Start of Text extract

JHU AMS Graduate Student Seminar
Welcome to the homepage of the Graduate Student Seminar (PhD)
at the
Johns Hopkins Dept of Applied Math and Statistics.
We run weekly seminars to present our research work and/or teach our peers interesting (applied) math and stats!
Spring 2025
Talks every Tuesday, 1:30-2:30pm
Wyman N425
Schedule
January
January 28th
Hamilton Sawczuk
Title: The Hamiltonian Cycle Polynomial
Abstract:
February
February 4th
Drew Henrichsen
Title: How Much Data is Required for Probabilistic Bounds on Classification Certainty?
Abstract: An important question in classification, including in ML, is how much data is required to construct a classifier? Another important question is "How much certainty is there to the result of a classification mapping?" In general, there are several sources of error or uncertainty in classification results, including error due to limited data, model form error, optimization error, and bias, i.e. training and testing data being drawn from different distributions. Leveraging recent advances in level-set theory, it has become possible to address the error due to limited data by answering the question "How much data is required to establish probabilistic bounds on the inherent uncertainty of mapping results?" This uses the concept of inherent uncertainty as the unremovable uncertainty for a classification mapping. Next, we create an answer to the questions above, by showing both exact bounds, and asymptotic convergence to the inherent uncertainty, in the sources of error related to limited data.

End of Text extract

Set task 1:
Answer these questions using the seminar page:
(a) In which room are the talks held?
(b) Who is scheduled to speak on January 28th?
(c) What is the title of Drew Henrichsen's talk?
Set task 2: Translate this sentence from the seminar page into Spanish: "We run weekly seminars to present our research work and/or teach our peers interesting (applied) math and stats!"
Set task 3: Extend the graduate seminar page beyond its final line.
The data that come after this point are from a separate source.

Start of Recorded data

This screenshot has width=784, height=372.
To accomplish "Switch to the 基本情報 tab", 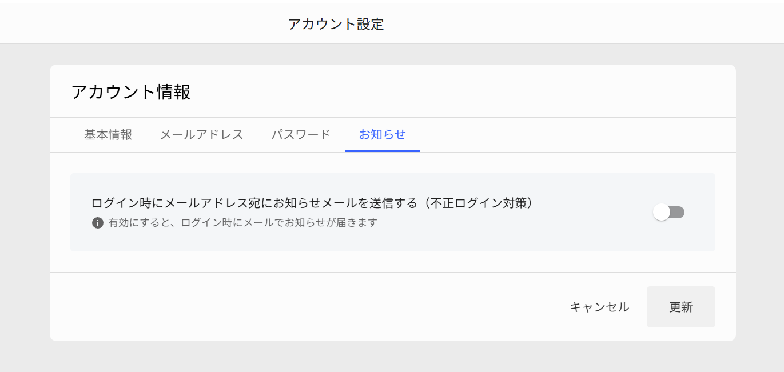I will [108, 135].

End of Recorded data

Expected answer 1:
(a) Wyman N425
(b) Hamilton Sawczuk
(c) How Much Data is Required for Probabilistic Bounds on Classification Certainty?

Expected answer 2: ¡Organizamos seminarios semanales para presentar nuestro trabajo de investigación y/o enseñar a nuestros compañeros matemáticas y estadística (aplicadas) interesantes!

Expected answer 3:
February 11th
Yue Wu
Title: Some Unified Theory for Variance Reduced Prox-Linear Methods
Abstract: We consider the nonconvex, nonsmooth problem of minimizing a composite objective of the form f(g(x)) + h(x) where the inner mapping g is a smooth finite summation or expectation amenable to variance reduction. In such settings, prox-linear methods can enjoy variance-reduced speed-ups despite the existence of nonsmoothness. In this talk, we will present a unified convergence theory applicable to a wide range of common variance-reduced vector and Jacobian constructions. Our theory (i) only requires operator norm bounds on Jacobians (whereas prior works used potentially much larger Frobenius norms), (ii) provides state-of-the-art high probability guarantees, and (iii) allows inexactness in proximal computations.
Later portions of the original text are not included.